Well, you wouldn’t have if you’d just get to sleep like a regular person. That’s three times I’ve been round your place with the pliers just this month, and had to come away empty-handed. You know we’re not allowed to collect your toenails while you’re still awake!
Please: take a pill or something – some of us have quotas to fill.
I usually have bizzare thoughts a few minutes before I drift off. One night for some reason I thought my lizards were paralysed:
Poor boys. Can’t use their legs anymore. I’ll have to move them around and feed them. wide awake WTF? Where’d that come from…the lizards are fine…starts to drift off again…I suppose I’ll need to take them to the vet…surgery or…wheels…wonder how much that’s gonna cost…wide awake again Oh, whew, just a weird thought…I don’t really have to worry about money for the vet…starts to drift off again…maybe I can just carry them in a pouch around my neck…zzzzzzzzzzz…

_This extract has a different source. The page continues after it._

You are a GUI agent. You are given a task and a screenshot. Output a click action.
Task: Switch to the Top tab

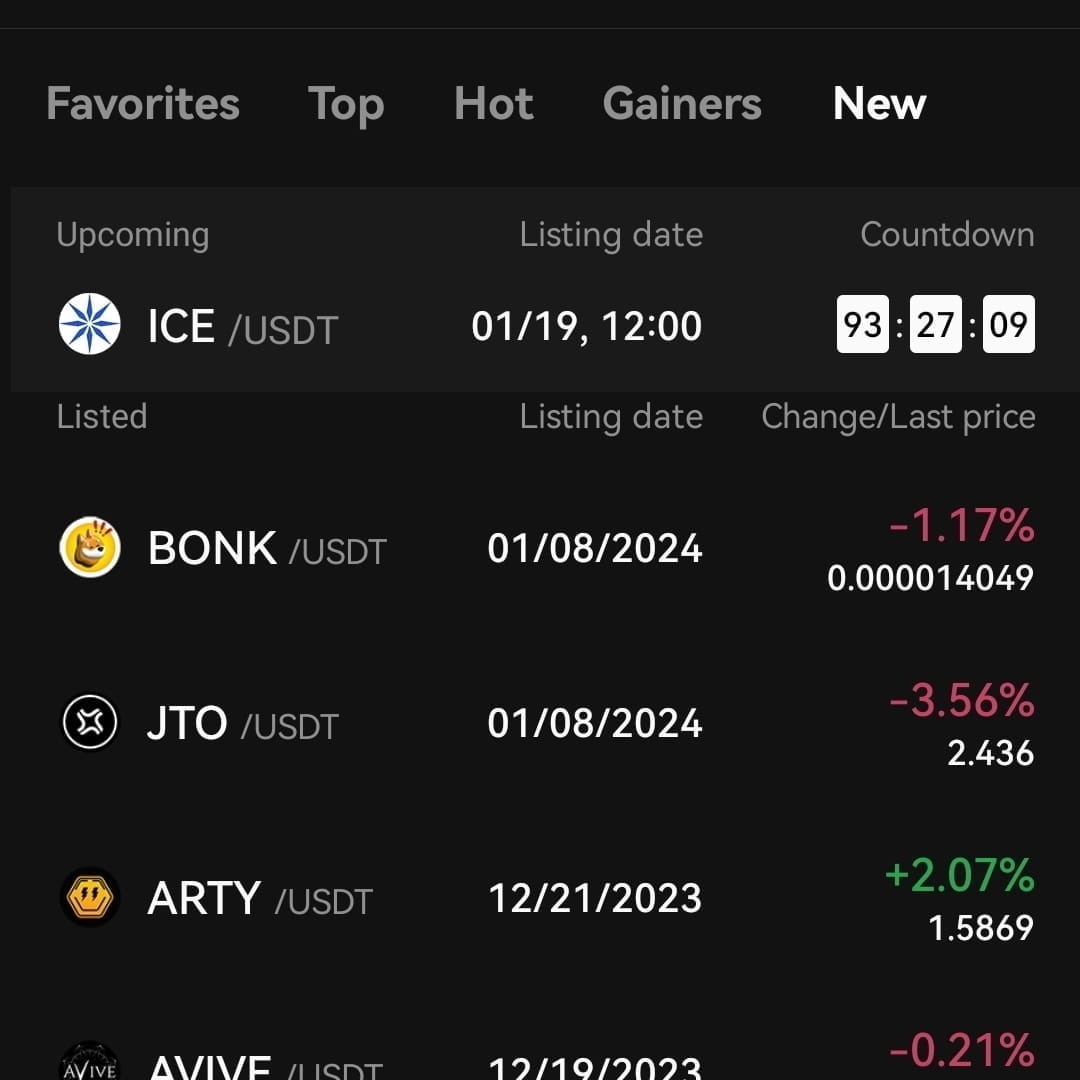[x=346, y=104]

I often start obsessing about things while trying to get to sleep. Especially if I fall into bed on a weekend night without being utterly exhausted. *Let’s see, tomorrow’s Saturday, so I’ve got stuff I can do all day … I should clean the kitchen, run the dishwasher, maybe clean out the coffeemaker, oh, and definitely check the fridge, I’m sure something in there’s gone bad by now. And then I need to get the bookshelves in the library put together and filled, and oh, I should take some stuff down to the storage room and it wouldn’t hurt to go buy cat food and laundry detergent … Okay. So, tomorrow morning, I’ll get up, start the dishwasher, take stuff down to the storage room on my way out the the car, go buy cat food and laundry detergent, bring the last bookshelf up from the car when I get back … *and so on.

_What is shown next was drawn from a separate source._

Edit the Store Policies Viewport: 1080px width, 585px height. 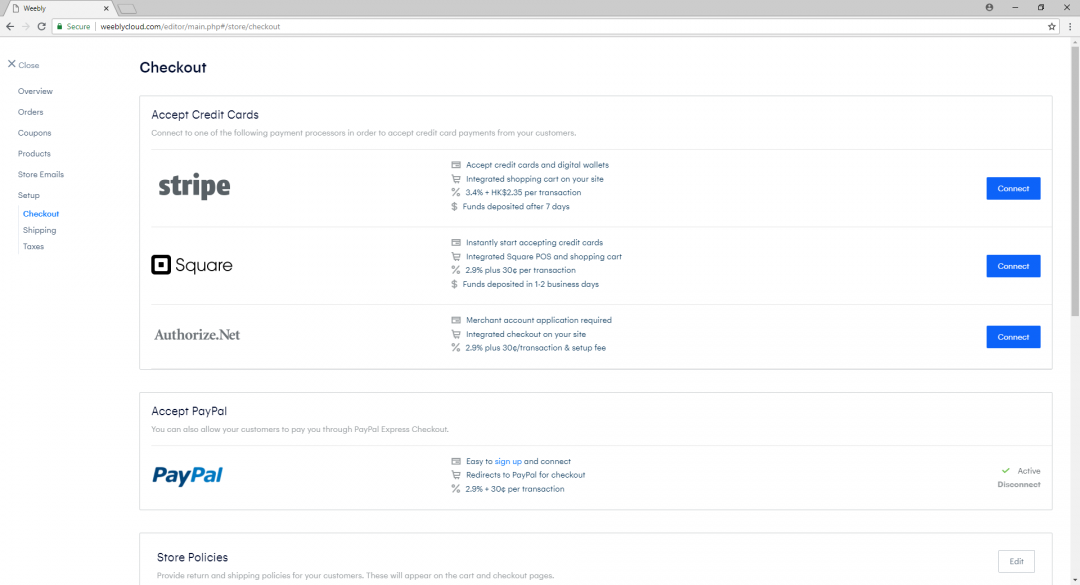coord(1016,561)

Then there are the nights when I know I have to go to work the next day, and I decide the best way to get to sleep is to make up a little story in my head and maybe I’ll carry it over into my dreams. So, I internally write a little story that usually starts with me winning the lottery and before I can get to the part where I decide to take a grand tour of the entire globe and gleefully imagine all the hot foreign guys I’ll get to me (who will, of course, like me for my sparkling wit and girlish charm and not for my money), I’m thinking about possible tax consequences and who’s going to feed my cats and should I just sell my car and buy another one when I get back and I suppose I should put money aside for my niece and nephew and any of my own future children and why is it suddenly 3 a.m. and I somehow left out all the good parts of my fantasy?